Neuss-Grevenbroicher Zeitung Neuss
Gespräch unter Erzfeinden
Vier Jahre nach dem Abbruch ihrer diplomatischen Beziehungen nähern sich das verfeindete Saudi-Arabien und der Iran wieder an.
BAGDAD Erstmals seit Jahren haben Vertreter von Saudi-Arabien und dem Iran miteinander gesprochen. Emissäre der beiden Erzfeinde trafen sich auf Initiative der irakischen Regierung vor wenigen Wochen in Bagdad, wie jetzt bestätigt wurde. Die potenzielle Bedeutung der Verhandlungen ist kaum zu überschätzen: Seit mehr als 40 Jahren sind Saudis und Iraner verfeindet, seit fünf Jahren haben sie keine diplomatischen Beziehungen mehr. Eine Wiederannäherung könnte die Kräfteverhältnisse neu sortieren.
Das Treffen in Bagdad habe am 9. April stattgefunden, meldeten die „Financial Times“und mehrere Nachrichtenagenturen unter Berufung auf irakische und westliche Diplomaten. Der saudische Geheimdienstchef Khalid bin Ali al-Humaidan sprach demnach mit Ali Shamkhani, dem Sekretär des iranischen Sicherheitsrates, über eine Wiederaufnahme der Beziehungen. Konkrete Ergebnisse gab es offenbar nicht – doch allein die Tatsache, dass das Gespräch überhaupt stattfand, ist angesichts der langen Feindschaft eine Sensation.
Initiator des Gesprächs war der irakische Ministerpräsident Mustafa al-Khadimi, ein ehemaliger Geheimdienstler mit vielen Kontakten in der Region.

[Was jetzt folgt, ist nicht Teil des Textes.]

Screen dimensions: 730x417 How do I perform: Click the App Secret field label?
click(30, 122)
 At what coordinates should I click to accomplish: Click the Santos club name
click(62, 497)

Vor dem Treffen besuchte Kadhimi Saudi-Arabien und dessen wichtigsten Partner, die Vereinigten Arabischen Emirate. Rund zehn Tage nach der Zusammenkunft war es auch Kadhimis Regierung, die Informationen über das vertrauliche Gespräch durchsickern ließ: Der Irak, der seit 2003 Schauplatz regionaler Machtkämpfe ist, könnte von einer Entspannung zwischen Saudis und Iranern profitieren und sich als Vermittler profilieren.

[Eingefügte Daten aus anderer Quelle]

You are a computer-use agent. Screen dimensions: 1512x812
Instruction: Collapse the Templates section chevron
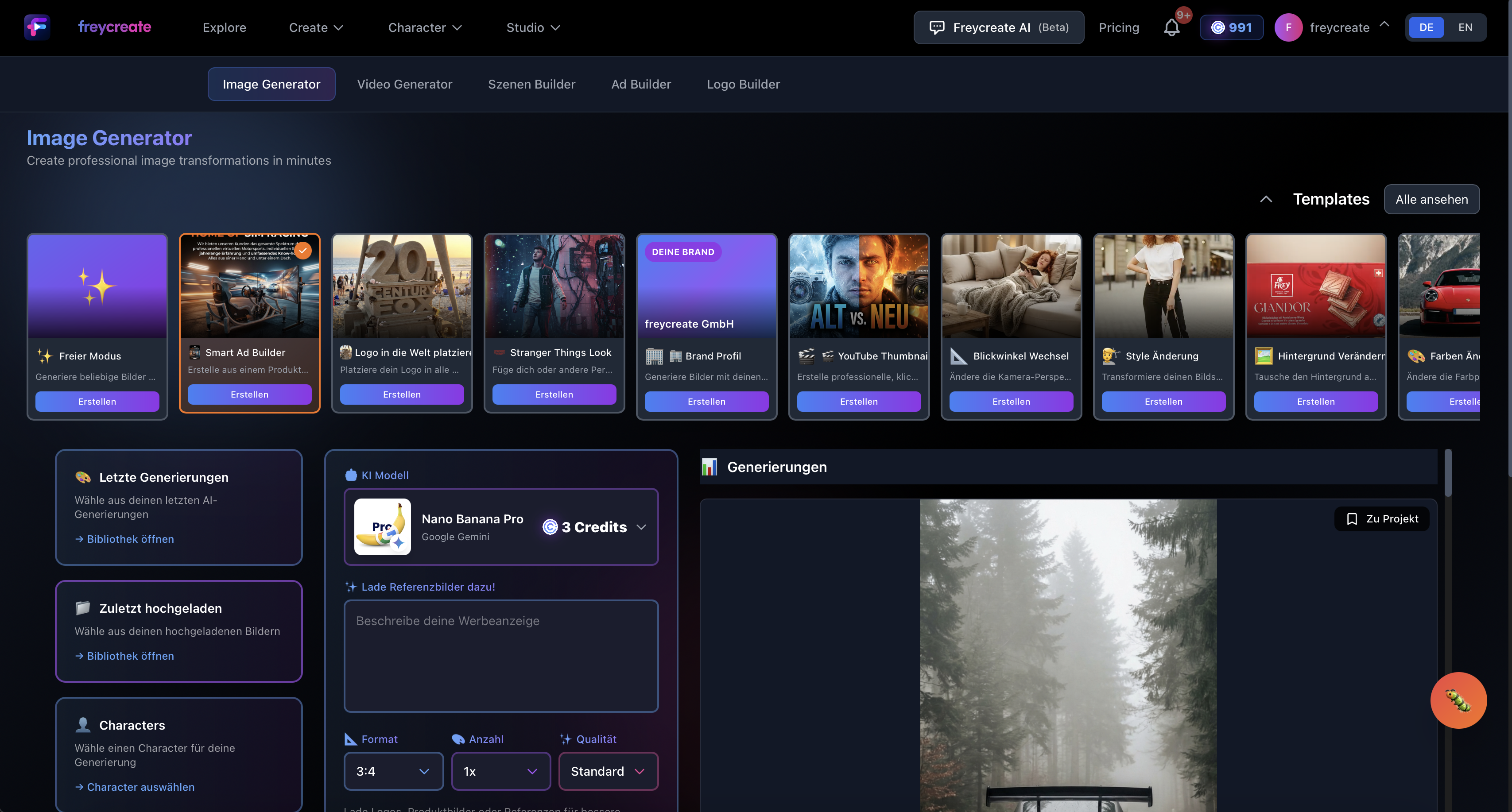click(1266, 200)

Weder Saudi-Arabien noch der Iran wollen offiziell etwas von dem Treffen wissen: Riad dementierte die Meldungen, während sich Teheran ausweichend äußerte. Beide Regierungen müssen mit einer Wiederannäherung vorsichtig umgehen, denn sie haben ihren Bevölkerungen den jeweils anderen Staat seit Jahrzehnten als Macht des Bösen beschrieben. Seit der iranischen Revolution von 1979 sind die beiden Länder Todfeinde. Der saudische Thronfolger Mohammed bin Salman konnte sich lange auf die Rückendeckung des amerikanischen Präsidenten Donald Trump verlassen, der seine Abneigung gegen den Iran teilte. Trump fädelte Friedensschlüsse zwischen Israel und arabischen Staaten ein, um den Iran weiter zu isolieren. Seit Trumps Wahlniederlage weht ein anderer Wind. Nachfolger Joe Biden verhandelt mit dem Iran über Beschränkungen für das Teheraner Atomprogramm und kritisiert den saudischen Krieg im Jemen scharf: Plötzlich droht Kronprinz bin Salman die Isolation.

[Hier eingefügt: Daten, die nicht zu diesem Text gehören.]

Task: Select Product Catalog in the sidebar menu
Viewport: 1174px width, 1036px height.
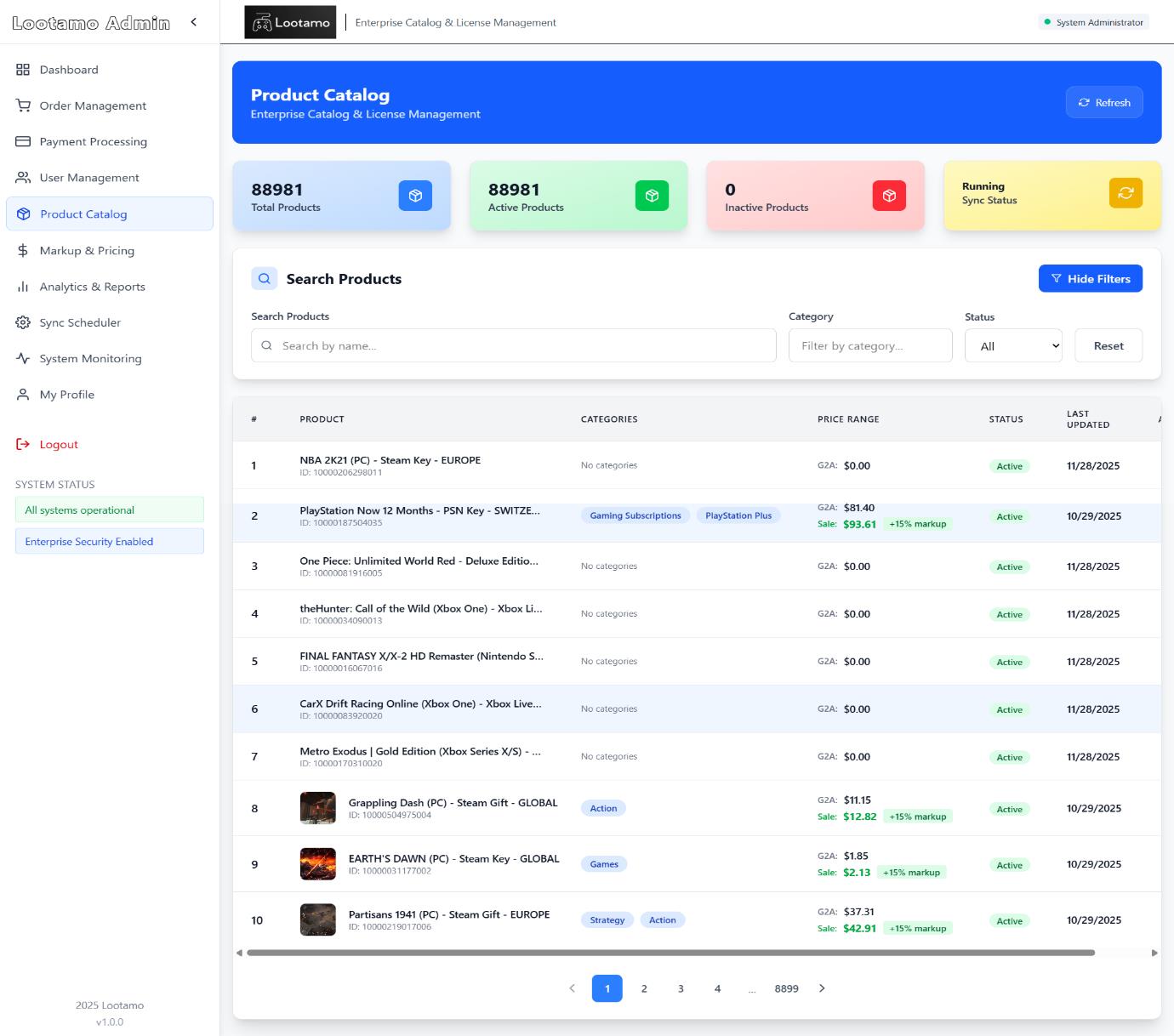Action: point(84,213)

Seit einigen Monaten bemüht sich Riad deshalb um ein Ende des Jemen-Krieges, auch weil die Huthis immer wieder saudische Ölanlagen und Städte mit iranischen Raketen und Drohnen angreifen. Die saudische Regierung hat sich hinter Bidens Versuch gestellt, mit den Iranern zu reden. Der Iran ist an Kontakten mit den Saudis interessiert, weil er seine internationale Isolation durchbrechen will. Teheran wird in der Region von vielen Ländern als gefährlicher und machthungriger Störenfried gesehen; der Handel zwischen dem Iran und den arabischen Staaten ist in den vergangenen Jahren eingebrochen.
Auch wenn beide Seiten zu Gesprächen bereit sind, gibt es Hürden wie etwa die Ereignisse des Jahres 2016: Damals stürmten iranische Demonstranten die saudische Botschaft in Teheran, nachdem Saudi-Arabien einen angesehenen schiitischen Geistlichen hinrichten ließ. Riad brach die diplomatischen Beziehungen zum Iran ab. Beide Länder werden jetzt das Treffen von Bagdad auswerten und entscheiden, ob und wie es weitergehen soll. Stoff für Verhandlungen gäbe es genug: Am Dienstag fing die saudische Luftabwehr wieder eine mit Sprengstoff beladene Drohne der Huthis ab.